Struggling To Better Speak A Foreign Language? Help Is Just A Sip Away.

What science has to say about the way you speak.

There's no telling if it causes a certain biological reaction or it's just "liquid courage," but alcohol actually improves foreign language skills. At least, that's what a group of British and Dutch researchers discovered in a study recently published in the Journal of Psychopharmacology

In the experiment, the researchers studied the effect of a low dose of alcohol on the Dutch-speaking skills of a group of 50 native German speakers studying at Maastricht University, a school located in the Netherlands near the German border. The school's classes are taught in Dutch, and these 50 students had recently passed a Dutch proficiency exam.

Half the students were given water, and the other half were given alcohol, and then each student had a two-minute chat with an interviewer in Dutch. Then the researchers asked the students to evaluate their own performance, and both groups scored themselves equally. 

But here's where it gets interesting: Two native Dutch speakers, unaware of which group was which, rated all 50 students' performance.

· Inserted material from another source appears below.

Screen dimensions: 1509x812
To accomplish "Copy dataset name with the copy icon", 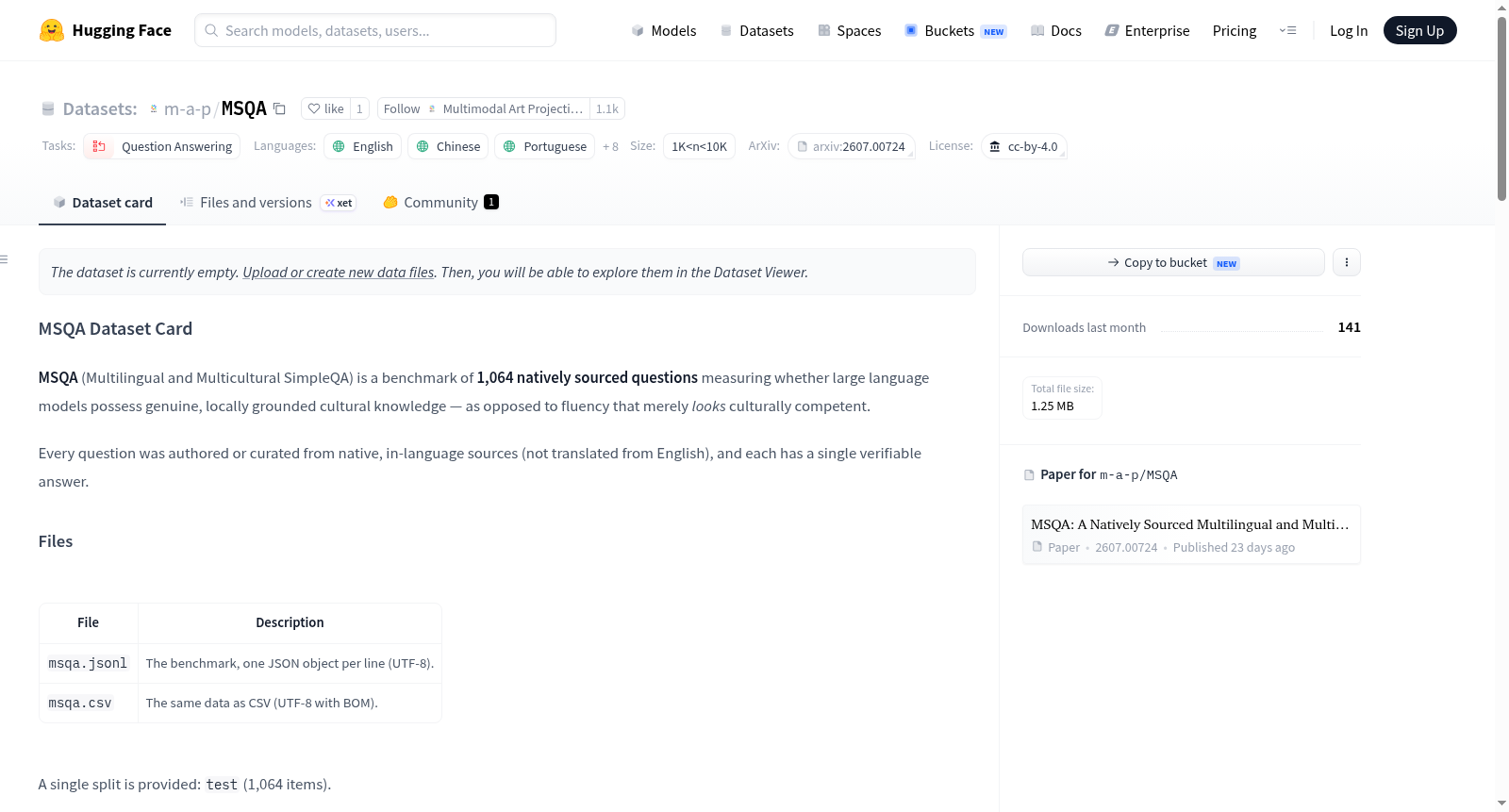I will (279, 108).
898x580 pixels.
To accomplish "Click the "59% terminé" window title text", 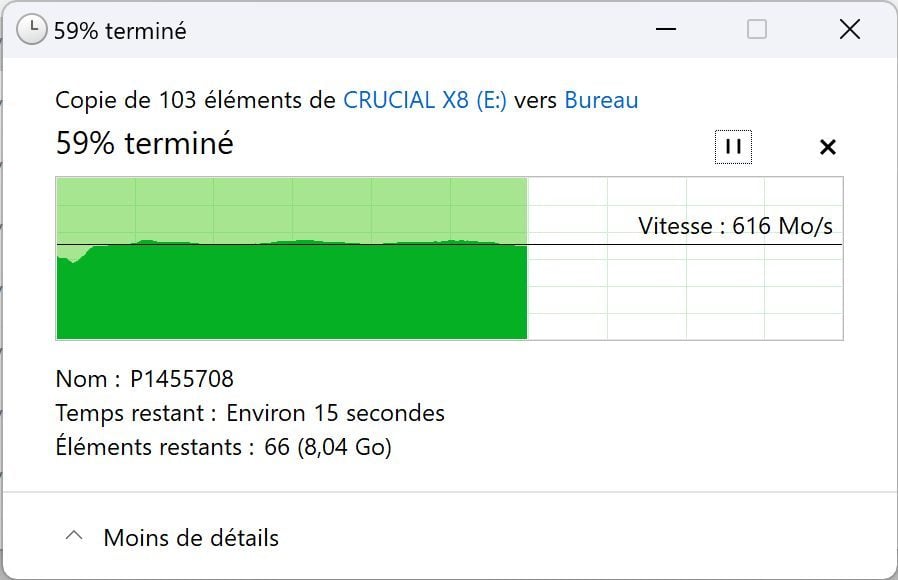I will click(x=120, y=31).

And they gave higher marks to the students who were a bit inebriated, especially in regards to their pronunciation.

These results mirror those of a 1972 study that showed small doses of alcohol improved Americans' pronunciation of Thai words. Now this group of British and Dutch researchers wants to know whether the effect is a biological one or a psychological one.

And don't go thinking that getting drunk will turn you into a veritable Rosetta Stone. Drinking too much, the researchers warn, reduces language fluency, especially because your speech gets slurred. Chalk it up as yet another reason to drink responsibly.